Tecnis, chiesta la restituzione a Bosco e Costanzo Difesa: «No ingerenze mafia, indagine lo conferma»

I colossi dell’edilizia Tecnis e Cogip potrebbero tornare nelle mani dei loro proprietari, gli imprenditori etnei Francesco Mimmo Costanzo e Concetto Bosco Lo Giudice. La richiesta è stata avanzata direttamente dalla procura di Catania durante l’ultima udienza che si è celebrata davanti ai giudici del tribunale misure di prevenzione. La corte composta da Rosanna Castagnola, Giuseppe Lamantia e Carlo Cannella potrebbe decidere nel giro di poche settimane. L’azienda, che per anni è stata leader del settore costruzioni in Italia, era stata sequestrata a fine febbraio 2016, perché, secondo i pm, «i vertici societari erano asserviti a Cosa nostra mentre sostenevano di combatterla». Una vicenda nata a distanza di quattro mesi dal clamore già suscitato dagli arresti dei due imprenditori nell’ambito dell’inchiesta Dama nera sugli appalti Anas e su un presunto giro di corruzione. 

Il sequestro di Tecnis e Cogip è durato 12 mesi, vista la proroga dopo la scadenza dei primi sei. Un anno sotto il controllo dello Stato e del commissario Saverio Ruperto, ex sottosegretario del governo guidato da Mario Monti. Alla fine di questo periodo, sulla base dell’articolo 34 del codice antimafia, la procura poteva scegliere due strade: quella della richiesta di confisca o quella che porta alla restituzione dei beni. «L’istruttoria compiuta ha sgomberato il capo da ogni ipotesi di contaminazione illecita dell’azienda, escludendo che giammai l’attività economica esercitata abbia assunto connotazioni che abbiano agevolato il fenomeno mafioso». A scriverlo sono, nelle note difensive, gli avvocati Vincenzo Mellia e Giuseppe Lo Faro, difensori di Concetto Bosco Lo Giudice e della moglie Sofia Ponzini. Sull’azienda incombeva anche l’ipotesi di vendita, annunciata dopo il ritiro del piano di ristrutturazione del debito, e poi decaduta dopo diversi incontri al ministero dello Sviluppo economico. «In questo periodo è stato verificato che non ci sono state infiltrazioni da parte di Cosa nostra, c’è un intero faldone del reparto operativo speciale dei carabinieri che conferma il tutto», spiega l’avvocato Carmelo Peluso, difensore di Costanzo.
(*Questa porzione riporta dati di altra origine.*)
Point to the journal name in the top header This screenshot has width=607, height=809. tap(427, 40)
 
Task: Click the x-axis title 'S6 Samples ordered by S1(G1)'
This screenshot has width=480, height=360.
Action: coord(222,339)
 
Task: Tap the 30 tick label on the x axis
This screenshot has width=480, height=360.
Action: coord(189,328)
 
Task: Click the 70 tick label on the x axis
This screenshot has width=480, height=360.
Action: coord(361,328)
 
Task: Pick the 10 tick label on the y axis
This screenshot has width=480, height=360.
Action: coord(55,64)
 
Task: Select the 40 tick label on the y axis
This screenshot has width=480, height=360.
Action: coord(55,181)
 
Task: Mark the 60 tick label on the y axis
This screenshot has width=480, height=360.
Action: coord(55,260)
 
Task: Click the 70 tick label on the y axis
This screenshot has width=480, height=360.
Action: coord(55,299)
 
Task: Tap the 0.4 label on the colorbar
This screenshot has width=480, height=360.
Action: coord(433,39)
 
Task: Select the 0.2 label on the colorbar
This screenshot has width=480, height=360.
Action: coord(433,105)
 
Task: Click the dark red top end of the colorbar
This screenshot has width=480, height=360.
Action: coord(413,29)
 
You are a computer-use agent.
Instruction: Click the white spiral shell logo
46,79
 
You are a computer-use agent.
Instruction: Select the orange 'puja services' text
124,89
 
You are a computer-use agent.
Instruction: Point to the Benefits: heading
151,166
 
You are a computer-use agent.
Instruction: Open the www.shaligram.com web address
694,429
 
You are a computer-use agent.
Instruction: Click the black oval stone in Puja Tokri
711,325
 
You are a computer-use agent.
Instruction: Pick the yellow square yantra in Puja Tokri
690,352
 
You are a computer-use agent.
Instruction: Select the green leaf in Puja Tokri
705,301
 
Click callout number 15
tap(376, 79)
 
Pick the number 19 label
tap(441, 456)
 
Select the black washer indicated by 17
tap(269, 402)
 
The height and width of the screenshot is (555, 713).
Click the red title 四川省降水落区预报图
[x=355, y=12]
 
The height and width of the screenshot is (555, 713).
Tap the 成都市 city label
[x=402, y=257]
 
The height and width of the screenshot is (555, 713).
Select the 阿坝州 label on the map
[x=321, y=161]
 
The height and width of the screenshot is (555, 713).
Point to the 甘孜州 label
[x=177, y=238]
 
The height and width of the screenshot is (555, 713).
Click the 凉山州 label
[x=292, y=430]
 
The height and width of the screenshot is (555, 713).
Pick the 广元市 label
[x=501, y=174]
Eppure, al momento del sequestro, per la Procura sarebbe stata chiara la soggezione delle aziende di Costanzo e Bosco Lo Giudice ai boss di Cosa nostra. Tesi supportata in particolare da alcuni casi, come quello della compravendita di un terreno nei pressi del carcere di Bicocca, per ampliare la struttura penitenziaria. In quell’occasione l’affare venne affidato alla società Gestifond e ad alcuni personaggi vicini all’imprenditore Bosco Lo Giudice, come l’avvocato Mario Arena e il mediatore Alfio Corritore. Proprietario dell’appezzamento, sul quale venne stipulato un diritto di prelazione per la vendita a 15 euro al metro quadrato, era Alfio Aiello, oggi in carcere per mafia e fratello del capo provinciale di Cosa nostra Vincenzo Aiello. Sotto la lente d’ingrandimento della procura pure l’appalto per la realizzazione dell’anello ferroviario di Palermo tra piazza Politeama e Giachery e i lavori eseguiti a Corleone lungo la strada statale 118 Corleonese-Agrigentina. Appalto finito al centro delle dichiarazioni del pentito Gaspare Pulizzi.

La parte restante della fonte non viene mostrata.